Однако случилось так, что один сосед (он через три кондоминиума от нас живёт) проникся ко мне лютой ненавистью. Сначала я не понимал его хмурых взглядов, с чего бы это? Мы даже знакомы не были. От других соседей я узнал, что он врач-проктолог, провел несколько лет военврачом на вьетнамской войне и там у него поехала крыша. После демобилизации он какое-то время поработал в госпитале, но его оттуда выгнали за нервные срывы и хамство пациентам. Доктор, даже если проктолог, должен всё же иметь на плечах голову. Человек он был ещё не слишком старый, образованный, но с вывихнутыми мозгами. Видимо, когда он узнал, что я родом из России, в его воспалённом мозгу проснулась старая ненависть к врагу, то есть к русским, с которыми он воевал во Вьетнаме. Тогда ему захотелось со мной тоже воевать и меня победить. Но как?
Мы с ним изредка встречались на улице, проктолог на меня как-то злобно фыркал, а я вежливо посылал его по месту его работы. Таким образом мы мирно сосуществовали пару лет. Но потом он избрал кляузное оружие — стал писать на меня жалобы в наш жилищный кооператив. Вернее не на меня, а на нашего пёсика Тимми, мол эта собака непрерывно и оглушительно лает и мешает ему наслаждаться жизнью на пенсии. А надо сказать, что Тимми был ну совершенно тихий пёс — он не то что лаять, даже повизгивать не умел. Тишайшее существо. Написал проктолог одну кляузу, потом вторую, третью. Из жилищного кооператива мне стали приходить требования, чтобы я собаке заткнул пасть, или будет хуже. Я сначала вежливо отписывался, мол это всё неправда, а потом плюнул и перестал обращать внимания.
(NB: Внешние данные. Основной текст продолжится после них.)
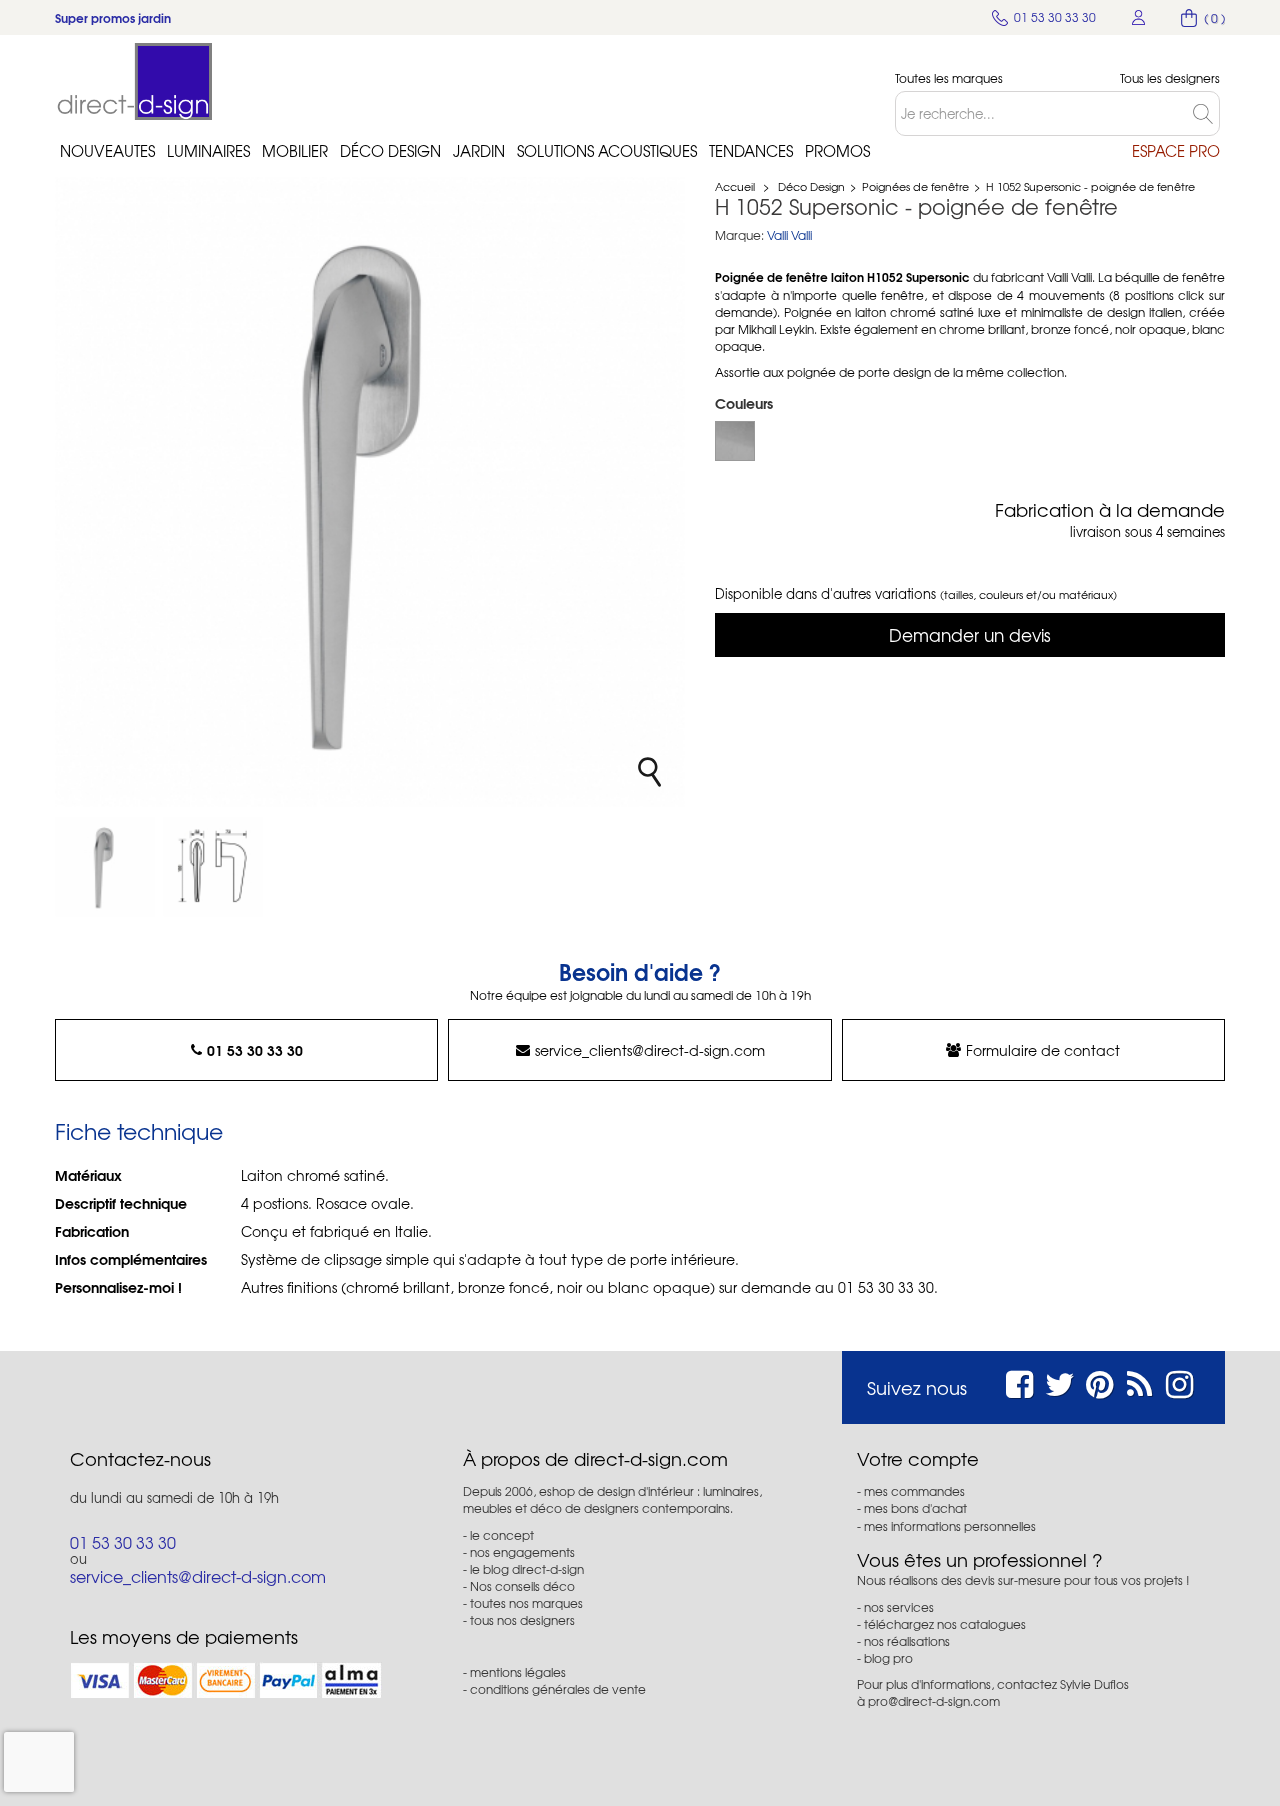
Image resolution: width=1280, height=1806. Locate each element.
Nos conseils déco (522, 1586)
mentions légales (518, 1672)
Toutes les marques (949, 78)
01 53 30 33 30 (255, 1050)
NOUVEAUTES (107, 151)
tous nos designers (522, 1620)
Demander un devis (970, 634)
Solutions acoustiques (607, 151)
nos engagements (522, 1552)
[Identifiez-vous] (1139, 17)
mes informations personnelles (950, 1526)
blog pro (888, 1658)
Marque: (739, 235)
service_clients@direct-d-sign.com (650, 1050)
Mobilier (295, 151)
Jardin (479, 151)
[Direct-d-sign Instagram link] (1179, 1381)
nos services (899, 1607)
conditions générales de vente (558, 1689)
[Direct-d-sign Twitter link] (1060, 1381)
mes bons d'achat (915, 1508)
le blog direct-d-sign (527, 1569)
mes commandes (914, 1491)
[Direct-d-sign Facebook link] (1019, 1381)
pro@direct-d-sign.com (934, 1701)
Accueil (735, 186)
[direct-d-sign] (135, 81)
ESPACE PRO (1176, 151)
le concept (502, 1535)
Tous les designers (1170, 78)
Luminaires (208, 151)
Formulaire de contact (1043, 1050)
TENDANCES (751, 151)
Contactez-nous (140, 1459)
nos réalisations (907, 1641)
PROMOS (837, 151)
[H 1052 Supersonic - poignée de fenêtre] (105, 867)
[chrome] (735, 441)
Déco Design (390, 151)
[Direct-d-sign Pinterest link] (1099, 1381)
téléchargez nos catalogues (945, 1624)
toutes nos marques (526, 1603)
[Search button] (1206, 113)
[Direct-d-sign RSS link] (1139, 1381)
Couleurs (746, 403)
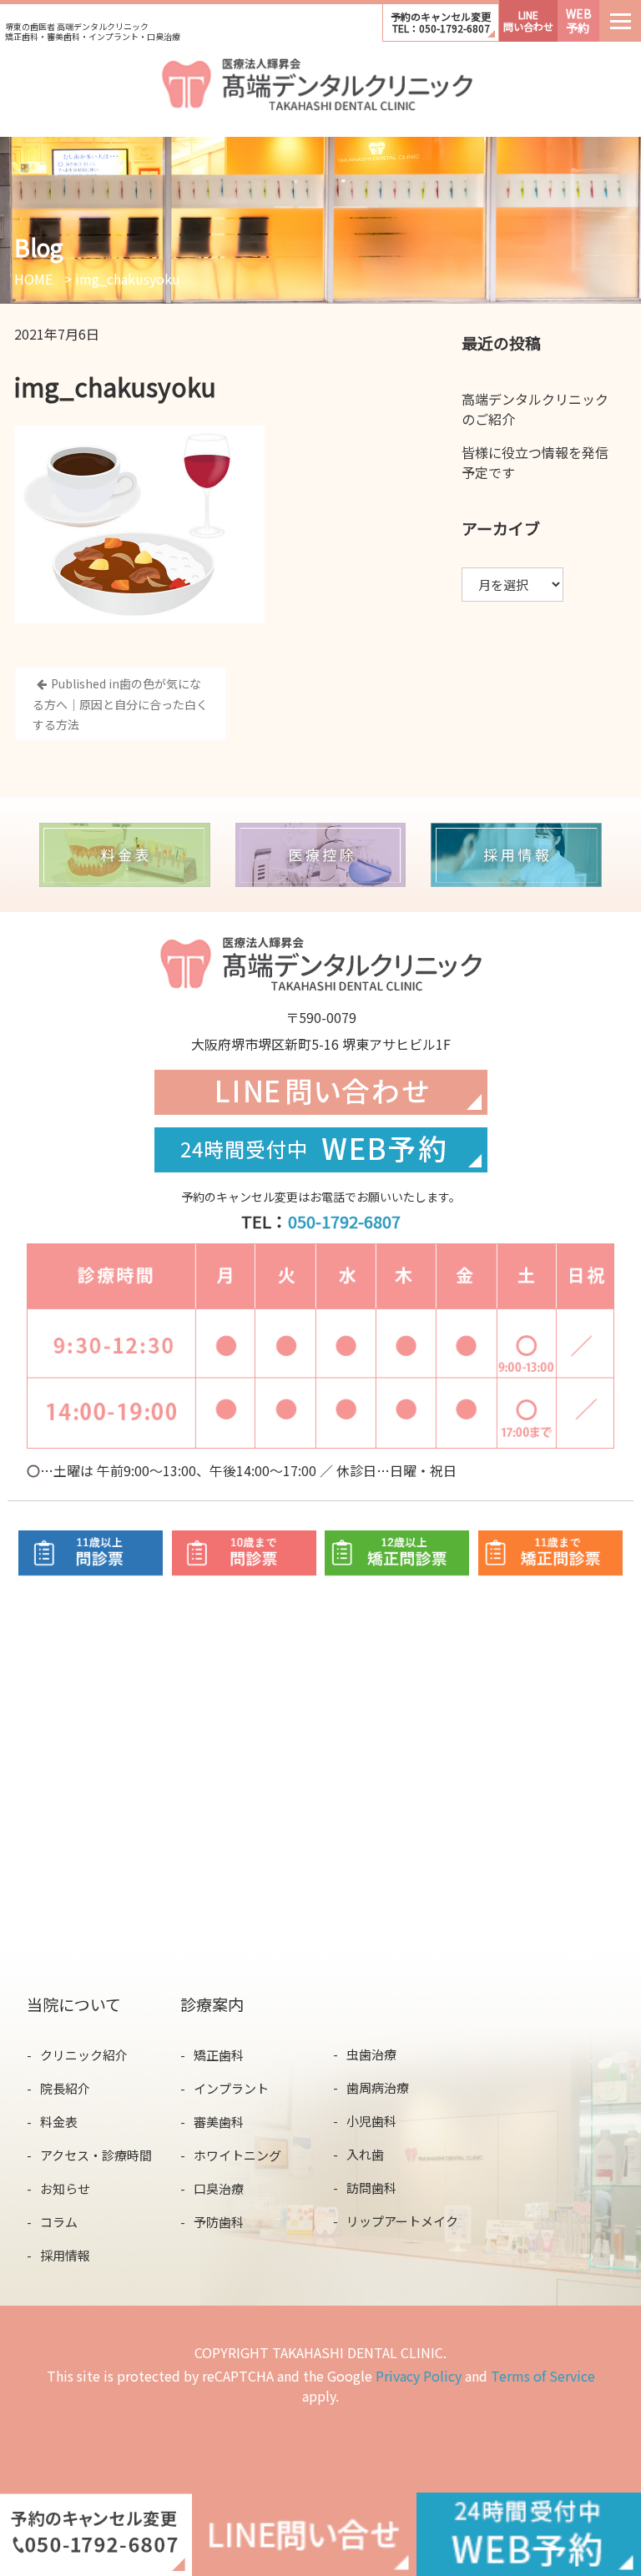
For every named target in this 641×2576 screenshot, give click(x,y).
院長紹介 (65, 2088)
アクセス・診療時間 (96, 2155)
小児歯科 (371, 2121)
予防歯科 (219, 2222)
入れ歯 (365, 2154)
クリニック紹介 (84, 2055)
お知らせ (65, 2188)
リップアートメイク (402, 2221)
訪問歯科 (371, 2187)
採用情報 (65, 2255)
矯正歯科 (219, 2055)
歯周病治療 (377, 2087)
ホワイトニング (237, 2155)
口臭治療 (219, 2188)
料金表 (59, 2121)
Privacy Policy (419, 2376)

В один не очень прекрасный день, пришёл конверт из адвокатской конторы, где было суровое письмо с требованием, чтобы я или отправил Тимми на операцию по удалению ему голосовых связок, или сдал его в собачий приют, или вообще сам съехал из этого жилищного комплекса, а иначе дело будет передано в суд. Вот тут я разозлился. Ах, думаю, сукин ты сын, проктолог! Ну ладно, меня не любишь, так я это переживу. Но за что на моего пёсика нападать? Он-то к вьетнамской войне никакого отношения не имел, просто по причине своего молодого возраста. Тогда я придумал такой ход.
Я сел к компьютеру и написал этому адвокату вежливое письмо, что, мол, спасибо, дорогой Эсквайр (адвокаты в Америке любят когда их величают старым британским титулом, хотя они такие же эсквайры, как я непорочная дева). Итак, говорю, спасибо, дорогой Эсквайр, что вы нашли время мне написать. Я совершенно согласен с вашими обвинениями по поводу моей собаки. Я полностью признаю что Тимми действительно лает, притом громко. Однако тут есть нюанс. Он лает лишь в одном случае — когда наш сосед-проктолог втихаря заглядывает к нам в окна чтобы подсмотреть как переодевается моя жена. Примите моё уважение, и прочая, и прочая…
Я письмо отправил, а через три дня, когда я в парке выгуливал собаку, ко мне подбежал Винс, председатель нашего жилищного кооператива, нежно принял меня под локоток и заискивающе сказал: «Мы совершенно не возражаем, если ваша чудная собачка лает. Даже приветствуем, пусть себе лает сколько ей заблагорассудится. На то она и собака, чтобы лаять. Только, пожалуйста, пусть всё будет тихо-спокойно, не надо никаких претензий насчет… ну сами знаете чего. Очень вас прошу. Договорились? А собачка, пускай себе лает.»
— А как же проктолог, — спросил Вилли, — он как на это среагировал?
— С того дня проктолог воспылал ко мне нежной любовью — стал вежливо здороваться, раскланивался, справлялся о здоровье Тимми и жены и даже подносил ей гостинцы, то есть собачке, а не жене. А через месяц сам завёл себе собачонку — маленькую, злобную и с совершенно оглушительным лаем, от которого просто спасу не было. Но я на него кляузы писать не стал. Не мой стиль… Так что, как видишь, и сексуальный харассмент тоже можно использовать на благое дело.